Note that we no longer need the `_s01` and `_s02` prefixes and can access attributes of different sentences by the same name (e.g. `forms` or `heads`). Because each sentence has its own dictionary, the names do not collide. Another way to say this is that the sentences have private *namespaces*. 


The idea of a namespace is pervasive in type-rich programming. In fact it is common to have user-defined types that do nothing but contain data. Here is a simple example

In [2]:
class Sentence():

    def __init__(self, sid, forms, heads, tags): 
        self.sid = sid
        self.forms = forms
        self.heads = heads
        self.tags = tags

We make one *instance* of the class in the cell below. This calls the special function `__init__`, which are passed the parameters and performs any necessary initialization. 



#### Terminology 

- Instances of classes are called *objects* or *instances*.
- Functions defined in the context of a class are called *methods*. 
- Variables within classes are sometimes referred to as *member variables*.
- The funny looking `__init__` method is called a *constructor*

In [3]:
short = Sentence(sid="s02", forms=["Jesus", "wept"], heads=[1, 0], tags=["NOUN", "VERB"])
short

<__main__.Sentence at 0x106ca37b8>

The member variables, which on the *inside* (within the class definition) are referenced using `self` (e.g. `self.forms`), can be accessed on the *outside* using the name of the instance. 

In [4]:
print(short.forms)
print(short.heads)

['Jesus', 'wept']
[1, 0]


### Encapsulation and data consistency

So far custom types at least one advantage over dictionaries: Python checks your code for (some types of) spelling mistakes. In languages like C and Java custom types are also much faster than dictionaries. For instance, Python will throw an error if you mispell `forms` as `forns` when you access a member variable. A custom type limits your freedom the data by *encapsulating*  it. This is a good thing, because it prevents many errors. 

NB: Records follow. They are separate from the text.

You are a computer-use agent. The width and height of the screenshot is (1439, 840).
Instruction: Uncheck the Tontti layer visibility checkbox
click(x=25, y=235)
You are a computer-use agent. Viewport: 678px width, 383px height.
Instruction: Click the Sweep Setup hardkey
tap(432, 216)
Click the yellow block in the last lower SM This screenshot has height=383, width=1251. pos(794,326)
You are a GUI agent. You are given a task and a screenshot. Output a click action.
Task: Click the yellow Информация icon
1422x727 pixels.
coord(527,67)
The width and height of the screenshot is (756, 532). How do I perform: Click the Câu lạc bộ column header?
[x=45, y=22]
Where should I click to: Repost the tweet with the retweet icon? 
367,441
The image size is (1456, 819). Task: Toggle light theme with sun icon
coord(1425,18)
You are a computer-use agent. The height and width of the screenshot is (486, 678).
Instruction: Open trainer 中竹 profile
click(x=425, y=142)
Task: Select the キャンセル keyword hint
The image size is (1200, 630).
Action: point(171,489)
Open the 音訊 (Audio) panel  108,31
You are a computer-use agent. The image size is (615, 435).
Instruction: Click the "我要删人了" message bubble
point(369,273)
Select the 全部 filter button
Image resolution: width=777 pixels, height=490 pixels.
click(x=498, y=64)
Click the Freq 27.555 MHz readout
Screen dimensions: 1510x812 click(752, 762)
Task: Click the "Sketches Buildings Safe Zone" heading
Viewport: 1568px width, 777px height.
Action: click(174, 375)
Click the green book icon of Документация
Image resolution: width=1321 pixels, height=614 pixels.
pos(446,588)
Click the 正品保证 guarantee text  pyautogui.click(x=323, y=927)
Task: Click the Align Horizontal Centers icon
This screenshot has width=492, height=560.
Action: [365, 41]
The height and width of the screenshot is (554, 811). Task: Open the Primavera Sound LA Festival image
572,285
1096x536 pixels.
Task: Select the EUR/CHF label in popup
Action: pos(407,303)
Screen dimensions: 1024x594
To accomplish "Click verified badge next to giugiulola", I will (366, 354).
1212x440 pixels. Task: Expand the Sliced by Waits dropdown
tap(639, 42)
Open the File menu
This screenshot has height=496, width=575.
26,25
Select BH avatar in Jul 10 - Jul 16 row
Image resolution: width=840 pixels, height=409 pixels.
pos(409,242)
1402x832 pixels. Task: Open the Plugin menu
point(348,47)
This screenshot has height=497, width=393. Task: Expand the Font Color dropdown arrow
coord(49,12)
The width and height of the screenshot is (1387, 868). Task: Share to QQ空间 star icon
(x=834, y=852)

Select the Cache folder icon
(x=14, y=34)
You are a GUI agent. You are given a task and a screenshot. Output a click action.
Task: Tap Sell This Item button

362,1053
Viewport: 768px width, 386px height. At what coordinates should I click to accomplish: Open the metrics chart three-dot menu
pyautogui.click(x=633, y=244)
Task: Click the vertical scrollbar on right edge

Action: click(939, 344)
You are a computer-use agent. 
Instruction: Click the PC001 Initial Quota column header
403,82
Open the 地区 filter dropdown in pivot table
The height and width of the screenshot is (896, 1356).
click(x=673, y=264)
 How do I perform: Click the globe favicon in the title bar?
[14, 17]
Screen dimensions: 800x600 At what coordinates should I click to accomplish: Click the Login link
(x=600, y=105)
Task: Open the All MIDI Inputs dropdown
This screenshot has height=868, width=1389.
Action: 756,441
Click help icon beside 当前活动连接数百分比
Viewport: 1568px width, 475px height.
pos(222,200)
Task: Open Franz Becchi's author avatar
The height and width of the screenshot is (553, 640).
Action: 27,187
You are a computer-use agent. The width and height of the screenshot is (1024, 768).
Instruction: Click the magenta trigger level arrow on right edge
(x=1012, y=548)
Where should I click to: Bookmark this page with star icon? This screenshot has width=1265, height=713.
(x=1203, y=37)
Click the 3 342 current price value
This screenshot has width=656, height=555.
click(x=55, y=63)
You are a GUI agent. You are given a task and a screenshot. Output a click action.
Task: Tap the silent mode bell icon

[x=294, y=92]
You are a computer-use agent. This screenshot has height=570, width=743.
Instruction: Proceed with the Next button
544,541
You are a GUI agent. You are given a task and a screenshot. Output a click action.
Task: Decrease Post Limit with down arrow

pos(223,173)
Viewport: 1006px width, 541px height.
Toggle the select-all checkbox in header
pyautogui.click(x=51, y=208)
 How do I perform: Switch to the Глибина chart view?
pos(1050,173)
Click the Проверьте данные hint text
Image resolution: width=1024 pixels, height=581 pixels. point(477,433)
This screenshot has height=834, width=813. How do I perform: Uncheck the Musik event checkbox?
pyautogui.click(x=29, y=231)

Encapsulating enables you to go further in ensuring that your data is consistent. One useful pattern is to check for consistency in the initializer and fail to construct the object if the data is invalid. This obsession with errors may seem strange, since we want our programs to run without errors. But errors will always find a way to surface, and it is much preferable to catch an error as early and as close to the point where it is introduced as possible, since that makes the cost of finding it far smaller.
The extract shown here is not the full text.